I grew frustrated, thought I was dumb, and then thought enviously of the many other people who seemed to
have such an easy time at it.
I believe now that the many smart people in my life were people who took risks, and maybe were
fortunate to have someone show them where to begin with the hard stuff (or at least support their endeavors).
They were passionate about things, but they were also confident enough to do them.
I labelled them as smart because they seemed to get by with things with such ease. But perhaps they were
just skilled. It is strange how being skilled, in just one area, can facilitate understanding in another.
I never was a National Merit Scholar or a straight A student. I was pretty average, although I did get the
Honor Roll a couple of times. And yes, I did get some really high grades in some classes. I also got some
pretty low grades too :).
I think the people who would be labeled as "smart" are hard workers, centered, and do not back away from a challenge.

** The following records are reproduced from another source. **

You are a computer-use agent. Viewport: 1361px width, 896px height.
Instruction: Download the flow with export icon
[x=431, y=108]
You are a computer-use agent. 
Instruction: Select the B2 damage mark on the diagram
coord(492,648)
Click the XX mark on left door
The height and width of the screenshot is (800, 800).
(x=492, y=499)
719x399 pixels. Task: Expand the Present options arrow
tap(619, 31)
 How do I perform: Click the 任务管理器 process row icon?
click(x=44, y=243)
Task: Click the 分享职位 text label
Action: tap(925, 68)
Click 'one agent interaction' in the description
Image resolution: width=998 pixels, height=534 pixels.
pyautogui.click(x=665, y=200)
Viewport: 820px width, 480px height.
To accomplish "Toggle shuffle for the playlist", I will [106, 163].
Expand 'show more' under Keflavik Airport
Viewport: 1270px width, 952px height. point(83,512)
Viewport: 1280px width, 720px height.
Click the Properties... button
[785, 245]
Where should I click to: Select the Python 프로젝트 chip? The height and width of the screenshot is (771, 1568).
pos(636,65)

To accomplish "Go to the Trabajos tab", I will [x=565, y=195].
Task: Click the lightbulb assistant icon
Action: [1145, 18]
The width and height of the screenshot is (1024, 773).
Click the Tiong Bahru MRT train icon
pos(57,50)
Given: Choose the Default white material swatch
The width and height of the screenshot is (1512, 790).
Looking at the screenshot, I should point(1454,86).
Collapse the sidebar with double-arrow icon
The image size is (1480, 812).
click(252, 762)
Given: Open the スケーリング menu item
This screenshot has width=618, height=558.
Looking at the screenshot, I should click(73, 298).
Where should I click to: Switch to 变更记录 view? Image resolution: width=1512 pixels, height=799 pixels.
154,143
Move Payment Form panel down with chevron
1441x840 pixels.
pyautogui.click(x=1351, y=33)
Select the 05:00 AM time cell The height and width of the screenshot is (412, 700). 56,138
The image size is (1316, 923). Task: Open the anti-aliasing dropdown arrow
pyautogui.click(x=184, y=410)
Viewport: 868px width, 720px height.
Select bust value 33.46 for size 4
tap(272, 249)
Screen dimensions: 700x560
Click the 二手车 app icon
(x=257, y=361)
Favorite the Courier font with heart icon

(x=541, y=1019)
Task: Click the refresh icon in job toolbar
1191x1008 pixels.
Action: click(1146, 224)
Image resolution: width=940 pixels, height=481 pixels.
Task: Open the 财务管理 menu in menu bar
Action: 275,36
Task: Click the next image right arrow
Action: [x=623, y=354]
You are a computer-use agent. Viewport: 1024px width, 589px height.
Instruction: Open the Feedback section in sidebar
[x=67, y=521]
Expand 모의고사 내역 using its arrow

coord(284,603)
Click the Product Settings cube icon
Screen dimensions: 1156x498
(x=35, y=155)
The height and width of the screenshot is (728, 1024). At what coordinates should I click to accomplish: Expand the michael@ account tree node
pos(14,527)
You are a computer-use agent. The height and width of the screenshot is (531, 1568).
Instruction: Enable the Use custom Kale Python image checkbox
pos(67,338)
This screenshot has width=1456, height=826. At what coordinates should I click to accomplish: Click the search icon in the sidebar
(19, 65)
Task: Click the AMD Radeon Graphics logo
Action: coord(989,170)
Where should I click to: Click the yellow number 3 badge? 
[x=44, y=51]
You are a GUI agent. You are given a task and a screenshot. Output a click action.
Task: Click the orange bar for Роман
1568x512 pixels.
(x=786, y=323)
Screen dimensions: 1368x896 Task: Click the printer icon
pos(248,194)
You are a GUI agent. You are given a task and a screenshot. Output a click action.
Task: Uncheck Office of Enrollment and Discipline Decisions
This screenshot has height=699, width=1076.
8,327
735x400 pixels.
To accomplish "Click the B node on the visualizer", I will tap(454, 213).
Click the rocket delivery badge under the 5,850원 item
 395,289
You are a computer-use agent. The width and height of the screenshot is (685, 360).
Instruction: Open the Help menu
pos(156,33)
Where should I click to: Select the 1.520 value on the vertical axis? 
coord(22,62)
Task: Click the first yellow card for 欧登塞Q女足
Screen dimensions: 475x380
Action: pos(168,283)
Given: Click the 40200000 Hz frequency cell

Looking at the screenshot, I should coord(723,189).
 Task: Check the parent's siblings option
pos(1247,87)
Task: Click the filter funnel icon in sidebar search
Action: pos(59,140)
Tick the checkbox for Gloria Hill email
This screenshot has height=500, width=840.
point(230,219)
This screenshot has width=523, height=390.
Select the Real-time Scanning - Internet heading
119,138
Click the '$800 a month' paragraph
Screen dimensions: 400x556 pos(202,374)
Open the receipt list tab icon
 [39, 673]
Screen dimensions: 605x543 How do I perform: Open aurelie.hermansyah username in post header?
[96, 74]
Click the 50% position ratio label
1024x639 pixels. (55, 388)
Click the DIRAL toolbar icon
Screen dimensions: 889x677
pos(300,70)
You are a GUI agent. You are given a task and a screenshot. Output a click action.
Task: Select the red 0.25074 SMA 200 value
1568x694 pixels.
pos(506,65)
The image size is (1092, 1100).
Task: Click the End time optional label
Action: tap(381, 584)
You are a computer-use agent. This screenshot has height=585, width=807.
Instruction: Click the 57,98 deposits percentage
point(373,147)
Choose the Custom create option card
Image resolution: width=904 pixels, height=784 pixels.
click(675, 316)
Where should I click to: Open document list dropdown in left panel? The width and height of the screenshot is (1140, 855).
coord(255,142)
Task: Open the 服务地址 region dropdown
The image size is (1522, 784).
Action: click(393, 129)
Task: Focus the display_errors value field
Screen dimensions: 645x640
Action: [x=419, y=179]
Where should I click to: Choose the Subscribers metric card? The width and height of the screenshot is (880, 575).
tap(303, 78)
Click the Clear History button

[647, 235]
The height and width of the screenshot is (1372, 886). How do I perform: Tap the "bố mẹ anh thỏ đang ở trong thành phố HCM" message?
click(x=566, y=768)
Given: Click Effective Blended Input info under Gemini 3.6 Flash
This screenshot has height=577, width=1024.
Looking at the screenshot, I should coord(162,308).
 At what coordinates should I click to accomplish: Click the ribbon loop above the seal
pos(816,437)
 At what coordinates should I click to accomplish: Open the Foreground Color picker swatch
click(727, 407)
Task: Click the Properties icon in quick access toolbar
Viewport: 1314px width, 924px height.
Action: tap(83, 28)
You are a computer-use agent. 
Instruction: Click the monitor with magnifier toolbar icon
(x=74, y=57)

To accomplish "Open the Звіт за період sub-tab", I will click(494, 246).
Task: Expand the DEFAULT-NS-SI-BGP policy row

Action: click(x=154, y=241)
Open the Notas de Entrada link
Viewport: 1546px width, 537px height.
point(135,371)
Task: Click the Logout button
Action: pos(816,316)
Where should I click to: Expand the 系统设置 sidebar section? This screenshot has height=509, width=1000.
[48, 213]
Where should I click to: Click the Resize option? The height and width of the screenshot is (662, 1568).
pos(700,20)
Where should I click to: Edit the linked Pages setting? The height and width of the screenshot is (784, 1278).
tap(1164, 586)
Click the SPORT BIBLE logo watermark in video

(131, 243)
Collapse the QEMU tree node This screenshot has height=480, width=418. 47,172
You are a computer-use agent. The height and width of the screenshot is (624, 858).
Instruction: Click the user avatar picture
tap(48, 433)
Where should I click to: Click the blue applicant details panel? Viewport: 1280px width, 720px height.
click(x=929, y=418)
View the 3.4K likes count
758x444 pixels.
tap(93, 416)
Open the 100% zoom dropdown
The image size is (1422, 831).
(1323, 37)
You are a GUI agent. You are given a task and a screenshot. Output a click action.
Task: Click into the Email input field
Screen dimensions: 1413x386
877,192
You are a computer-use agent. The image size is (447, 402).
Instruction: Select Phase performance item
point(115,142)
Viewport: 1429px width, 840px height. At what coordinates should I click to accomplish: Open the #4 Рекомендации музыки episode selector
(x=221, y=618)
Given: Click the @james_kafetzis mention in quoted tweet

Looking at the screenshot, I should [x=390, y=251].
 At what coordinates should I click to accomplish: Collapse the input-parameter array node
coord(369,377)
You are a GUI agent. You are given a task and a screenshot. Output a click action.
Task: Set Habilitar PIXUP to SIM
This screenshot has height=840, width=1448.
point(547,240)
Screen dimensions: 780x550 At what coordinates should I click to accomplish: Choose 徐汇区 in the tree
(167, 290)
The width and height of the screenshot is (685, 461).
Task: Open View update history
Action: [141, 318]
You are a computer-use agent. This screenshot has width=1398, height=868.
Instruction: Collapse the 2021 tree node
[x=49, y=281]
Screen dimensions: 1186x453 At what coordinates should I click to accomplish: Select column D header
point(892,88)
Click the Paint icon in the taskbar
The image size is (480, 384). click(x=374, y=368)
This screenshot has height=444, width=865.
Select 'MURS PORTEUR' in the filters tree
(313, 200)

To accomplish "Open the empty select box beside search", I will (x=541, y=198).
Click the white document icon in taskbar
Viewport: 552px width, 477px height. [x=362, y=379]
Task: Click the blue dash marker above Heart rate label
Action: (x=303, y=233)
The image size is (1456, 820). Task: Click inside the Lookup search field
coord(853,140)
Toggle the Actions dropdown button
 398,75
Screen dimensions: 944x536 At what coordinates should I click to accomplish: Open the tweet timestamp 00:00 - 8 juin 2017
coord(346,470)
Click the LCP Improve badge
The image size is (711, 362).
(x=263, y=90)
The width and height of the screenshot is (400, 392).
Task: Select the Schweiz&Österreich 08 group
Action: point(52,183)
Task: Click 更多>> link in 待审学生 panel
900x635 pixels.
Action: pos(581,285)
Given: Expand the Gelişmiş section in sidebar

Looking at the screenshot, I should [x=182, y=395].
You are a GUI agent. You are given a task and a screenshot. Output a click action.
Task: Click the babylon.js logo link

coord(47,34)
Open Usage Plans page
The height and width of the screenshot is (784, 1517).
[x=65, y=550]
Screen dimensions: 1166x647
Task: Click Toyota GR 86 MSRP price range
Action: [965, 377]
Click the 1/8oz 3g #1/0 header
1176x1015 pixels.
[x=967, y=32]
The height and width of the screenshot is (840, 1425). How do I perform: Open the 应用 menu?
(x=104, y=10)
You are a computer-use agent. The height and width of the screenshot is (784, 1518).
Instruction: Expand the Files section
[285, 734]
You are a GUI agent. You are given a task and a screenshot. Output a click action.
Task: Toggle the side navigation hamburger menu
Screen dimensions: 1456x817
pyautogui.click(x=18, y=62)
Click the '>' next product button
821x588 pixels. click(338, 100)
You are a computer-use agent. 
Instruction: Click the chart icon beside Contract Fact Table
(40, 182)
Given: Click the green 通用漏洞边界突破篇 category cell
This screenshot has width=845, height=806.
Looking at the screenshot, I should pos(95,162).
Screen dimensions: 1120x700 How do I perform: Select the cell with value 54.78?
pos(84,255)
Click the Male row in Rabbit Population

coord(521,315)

By centered I mean they are not emotionally overwhelmed by a situation (e.g. they are able to maintain a
positive outlook), and they do not fall into the the temptation of comparing themselves to others
sucesses and failures. In addition, their centeredness allows them to manage their time, and plan ahead.
I believe these "smart" people are always exploring new things, and they are not all that
bothered by their failures in the past. Things like high grades, and doing really well on the PSAT
are side effects of an overall attitude.
It is not enough to think one is smart. Perhaps, dwelling on this alone is not good because it
is not centered on anything. It can become a source of blindness, and result in many acts of
stupidity (such as giving up things on the grounds that they are below ones intelligence).
To me, being smart more of an action than anything else.